How do you structure access to data on your server(s)?
-
@MattSpeller said:
@Dashrender Bingo.
I missed this yesterday - Considering that the out of department user only needs (and will only be granted) access to the single file - creating a group seems like overkill. Sure it's the right thing to do, but if you have 20-50 groups that only have one person in it, is it really worth while?
Maybe Sharepoint is exactly what you need to solve this problem. Granted access to singular files across folders you otherwise don't have access to.
I recently discovered that a user could search a server drive and the results would show them files inside folders they didn't have permissions to, but the files themselves were granted 'Users:R/W' They were shown the files because they were in the index of the file server, search wasn't actually trolling through the structure, just the index. This ended up being a bad thing, people were able to access other people's reviews. To solve the problem I had to remove 'Users:R/W' from the files in question and limit it to the same permissions as the folders themselves. But this is all off topic... so nevermind I guess
-
SharePoint is very nice for letting users manage the users on their own files. Although users managing their own can be bad, that's how you get unauditable permissions sprawl.
-
@scottalanmiller said:
SharePoint is very nice for letting users manage the users on their own files. Although users managing their own can be bad, that's how you get unauditable permissions sprawl.

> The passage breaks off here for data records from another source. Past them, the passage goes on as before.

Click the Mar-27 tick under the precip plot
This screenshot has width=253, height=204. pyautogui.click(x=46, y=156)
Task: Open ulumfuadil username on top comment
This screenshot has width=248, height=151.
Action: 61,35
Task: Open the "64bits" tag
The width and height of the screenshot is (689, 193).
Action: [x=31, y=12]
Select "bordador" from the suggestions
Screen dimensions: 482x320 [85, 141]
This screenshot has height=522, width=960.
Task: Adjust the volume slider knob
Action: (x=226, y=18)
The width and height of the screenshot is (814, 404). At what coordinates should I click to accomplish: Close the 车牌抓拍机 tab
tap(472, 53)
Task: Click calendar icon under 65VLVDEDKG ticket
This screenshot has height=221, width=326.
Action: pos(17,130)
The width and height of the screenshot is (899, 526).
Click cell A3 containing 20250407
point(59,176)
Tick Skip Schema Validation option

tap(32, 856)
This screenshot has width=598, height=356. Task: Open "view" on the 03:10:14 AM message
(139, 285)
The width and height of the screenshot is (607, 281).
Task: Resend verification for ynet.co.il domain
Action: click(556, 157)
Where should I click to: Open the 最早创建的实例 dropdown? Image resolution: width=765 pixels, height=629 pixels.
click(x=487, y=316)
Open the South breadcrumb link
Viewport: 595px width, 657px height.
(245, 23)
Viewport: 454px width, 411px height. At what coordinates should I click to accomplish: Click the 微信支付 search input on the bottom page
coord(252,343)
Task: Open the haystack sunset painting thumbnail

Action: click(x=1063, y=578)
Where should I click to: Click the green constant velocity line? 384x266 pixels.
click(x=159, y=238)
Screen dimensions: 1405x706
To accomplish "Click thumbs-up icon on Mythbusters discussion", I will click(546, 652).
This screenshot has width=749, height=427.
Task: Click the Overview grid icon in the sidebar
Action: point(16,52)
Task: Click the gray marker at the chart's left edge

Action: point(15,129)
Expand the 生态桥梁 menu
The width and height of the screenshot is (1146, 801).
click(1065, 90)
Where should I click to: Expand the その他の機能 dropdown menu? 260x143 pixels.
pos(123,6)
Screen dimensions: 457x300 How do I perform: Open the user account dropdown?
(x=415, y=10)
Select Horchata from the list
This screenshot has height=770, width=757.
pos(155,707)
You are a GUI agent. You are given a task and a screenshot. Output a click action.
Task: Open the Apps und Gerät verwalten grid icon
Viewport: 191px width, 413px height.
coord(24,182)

Users can do that on Windows too, though they might not be able to remove the baseline permissions depending on settings.
-
@Dashrender true, but there is something more user friendly about the Sharepoint approach.
-
Users are getting used to how tools like OneDrive and Sharepoint work via the sharing and manual permissions systems because of tools like Dropbox being so common for home users.
-
@Dashrender said:
soooo you're talking about robocopy instead of DFS?
I don't believe the file in my question to be static.. it needs to be changeable by all parties.
Micrsoft recommends during a robocopy before you turn on DFS. That way there isnt files replicating like crazy when you first turn it on. There will only be a few files which need to be updated.
-
@scottalanmiller said:
@Dashrender true, but there is something more user friendly about the Sharepoint approach.
I think his best solution lies somewhere in something like Sharepoint, or Sharepoint.. Clearly the windows approach is not working well when he has 130 groups for only 100 users. I think I would have given up on the group thing long ago for single file access like this problem presents.
-
Adding Sharepoint to the list of things I need to investigate
-
@IRJ said:
@Dashrender said:
soooo you're talking about robocopy instead of DFS?
I don't believe the file in my question to be static.. it needs to be changeable by all parties.
Micrsoft recommends during a robocopy before you turn on DFS. That way there isnt files replicating like crazy when you first turn it on. There will only be a few files which need to be updated.
OK sure, but he doesn't need whole folders to be replicated, he only needs single files for that outside the norm access.
-
@Dashrender said:
@IRJ said:
@Dashrender said:
soooo you're talking about robocopy instead of DFS?
I don't believe the file in my question to be static.. it needs to be changeable by all parties.
Micrsoft recommends during a robocopy before you turn on DFS. That way there isnt files replicating like crazy when you first turn it on. There will only be a few files which need to be updated.
OK sure, but he doesn't need whole folders to be replicated, he only needs single files for that outside the norm access.
Right. I was just trying to think of an outside of the box type way to do what he accomplished. When I saw it was only specific files, I realized it wasn't the right solution.